Richard Smith 1931-2016
Richard Smith is an English printmaker and painter. He was born in Letchworth, Hertfordshire, in 1931. After military service with the Royal Air Force in Hong Kong, he attended St Albans School of Art followed by post-graduate studies at the Royal College of Art, London, from 1954 to 1957. In 1959 he travelled to New York to live there and teach for two years on a Harkness Fellowship, where he produced paintings combining the formal qualities of American abstract painters which made references to American commercial culture. His work gradually became more minimal, often painted in just one colour with a second colour used only as an accent. In trying to find ways of transposing ideas, Smith began to question the two-dimensional properties of art itself and to find ways by which a painting could express the shape of reality as he saw it. He began to take the canvas off the stretcher, letting it hang loose, or tied with knots, to suggest sails or kites - objects which could change with new directions rather than being held rigid against a wall, and taking painting close to the realm of sculpture. These principles he carried into his graphic work, as can be seen in the present exhibition, by introducing cut, folded and stapled elements into his prints; some works were multi-leaved screenprinting, and others printed onto three-dimensional fabricated metal. By 1968 Smith's ambition to produce paintings which shared a common sensibility with media, such as film and photography, began to wane. He resettled in New York in 1976.

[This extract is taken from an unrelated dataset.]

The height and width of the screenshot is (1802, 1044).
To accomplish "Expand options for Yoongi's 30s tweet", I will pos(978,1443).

This exhibition displays Smiths prints from the 1970s which were produced at the time when Smith was gaining his reputation as a leading proponent of abstract expressionism in Britain, and was producing the body of work which helped secure him an exhibition at the Tate.

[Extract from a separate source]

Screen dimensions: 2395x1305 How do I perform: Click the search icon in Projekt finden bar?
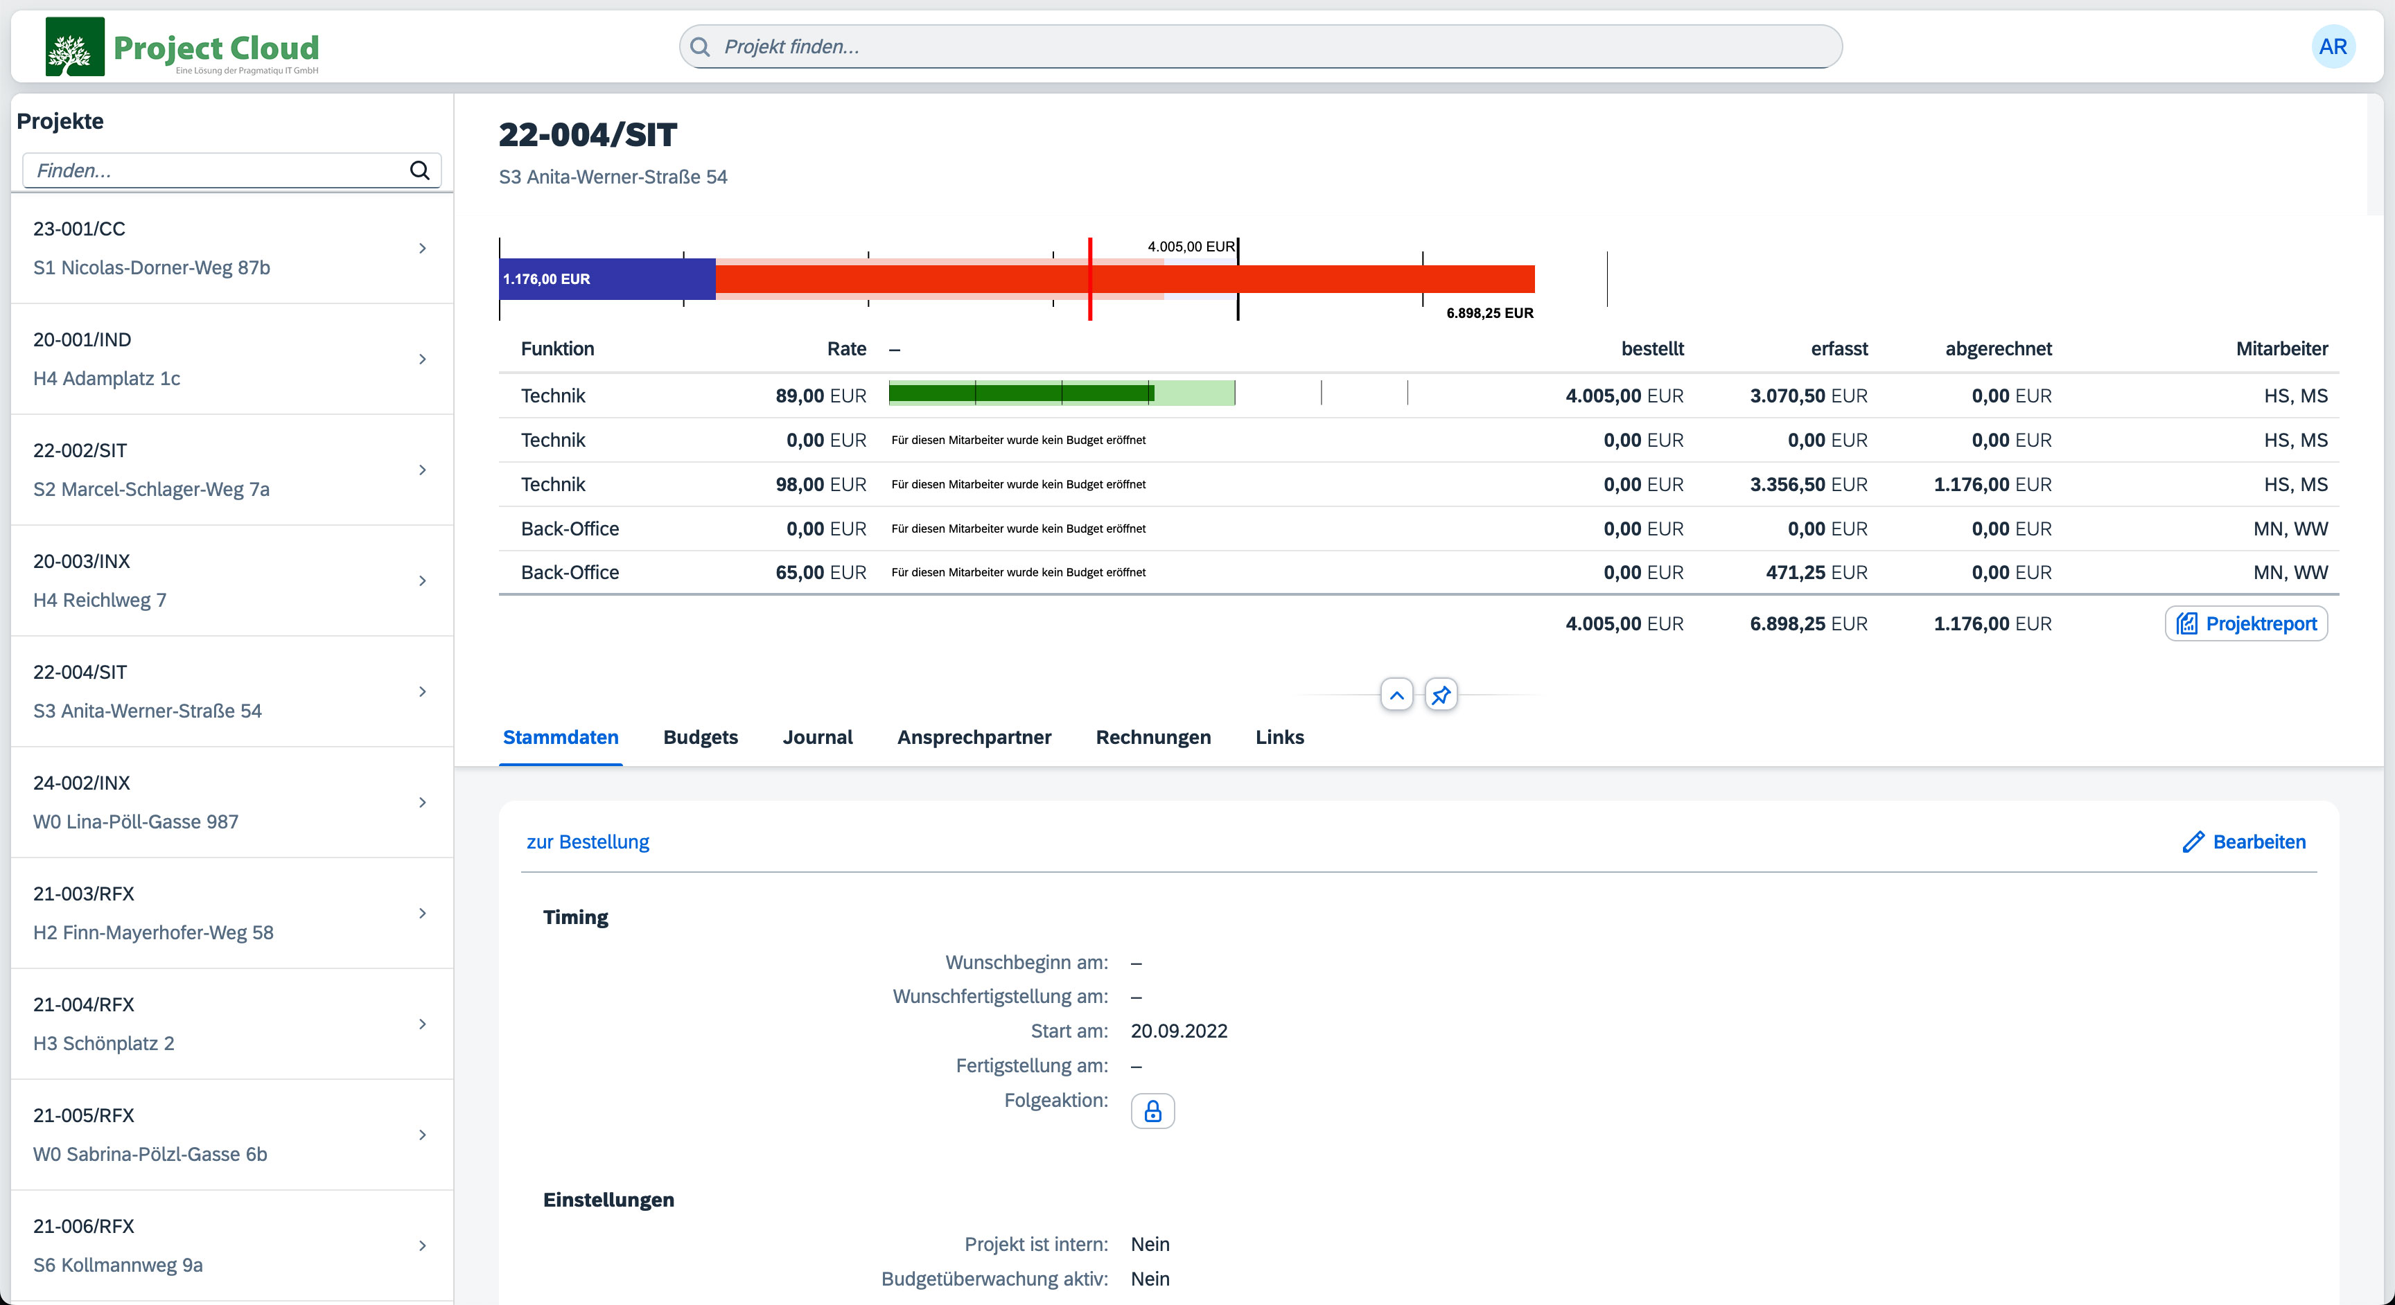701,46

His work is held in the public collections of the Arts Council of Great Britain; The British Museum, London; Metropolitan Museum of Art, New York; The Museum of Modern Art, New York; TATE Gallery, London; Victoria and Albert Museum, London; Walker Art Center, Minneapolis; the Whitney, New York; MIT, Boston; Philadelphia Museum of Art; Museum of Contemporary Art, Chicago; Hirshhorn Museum and Sculpture Garden, Washington, DC.
Robyn Denny 1930-2014
Born in Abinger, Surrey, Denny studied at St Martins School of Art from 1951-54 after a spell in the Royal Navy. After that he went to the Royal College of Art from 1954-1957. He was awarded a scholarship to study in Italy and then taught part-time at Hammersmith School of Art, the Slade School of Art and the Bath Academy of Art, Corsham.

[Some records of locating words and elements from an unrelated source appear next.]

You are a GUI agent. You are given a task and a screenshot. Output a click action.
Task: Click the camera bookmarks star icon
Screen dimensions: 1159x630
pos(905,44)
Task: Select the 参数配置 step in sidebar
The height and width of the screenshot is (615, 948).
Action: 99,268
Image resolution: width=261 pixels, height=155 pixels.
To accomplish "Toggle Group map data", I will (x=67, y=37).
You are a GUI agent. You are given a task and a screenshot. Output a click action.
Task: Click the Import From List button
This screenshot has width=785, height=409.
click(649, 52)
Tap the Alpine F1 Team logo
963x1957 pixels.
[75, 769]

Denny is known for his abstract collages and large gestural paintings which were inspired by American Abstract Expressionism, which he would have encountered at the Tate exhibitions in London in 1956 and 1959. In 1969, Denny organised an exhibition for the Arts Council on the American artist Charles Biederman, who for over 20 years worked exclusively on vividly coloured abstract reliefs. This experience coincided with a new intensity of colour in Denny’s work, shifting from rich, dark harmonies to high, bright contrasts, from a sense of twilight to daylight. In 1981 Denny moved to Los Angeles, but returned to London in 1986.Denny's most frequently seen work (and most often overlooked) is the public art at London's Embankment tube station, installed in 1985, in the form of coloured lines.
An active and distinguished career included participation in ground-breaking exhibitions throughout Europe and the United States. Denny also had a retrospective at the Tate Gallery (1973); ‘Place’ (Institute of Contemporary Arts, London, 1959); ‘Situation’ (RBA Galleries, London, 1960); ‘London: the New Scene’ (Walker Art Gallery, Liverpool, Minneapolis and North American tour, 1965); Venice Biennale, 1966 and ‘The Sixties Art Scene in London’ (Barbican Art Gallery, London, 1993).
As with Richard Smith, this exhibition also displays Denny’s prints from the 1970s, Denny is considered as one from a group of then young artists who had a significant impact on British Art in the 1950s and helped drive the avant-garde scene. The works on show for this exhibition are strong examples of Denny’s retraction from the mainstream practice of St Ives artists which their form of abstraction which developed out of landscapes and seascapes, to embrace a more formal abstraction. The work here is devoid of reference to the outside world and concerned with the formal qualities of art, with geometry, overlapping planes, colour, light and surface. Here, the strong influence of Abstract Expressionism apparent.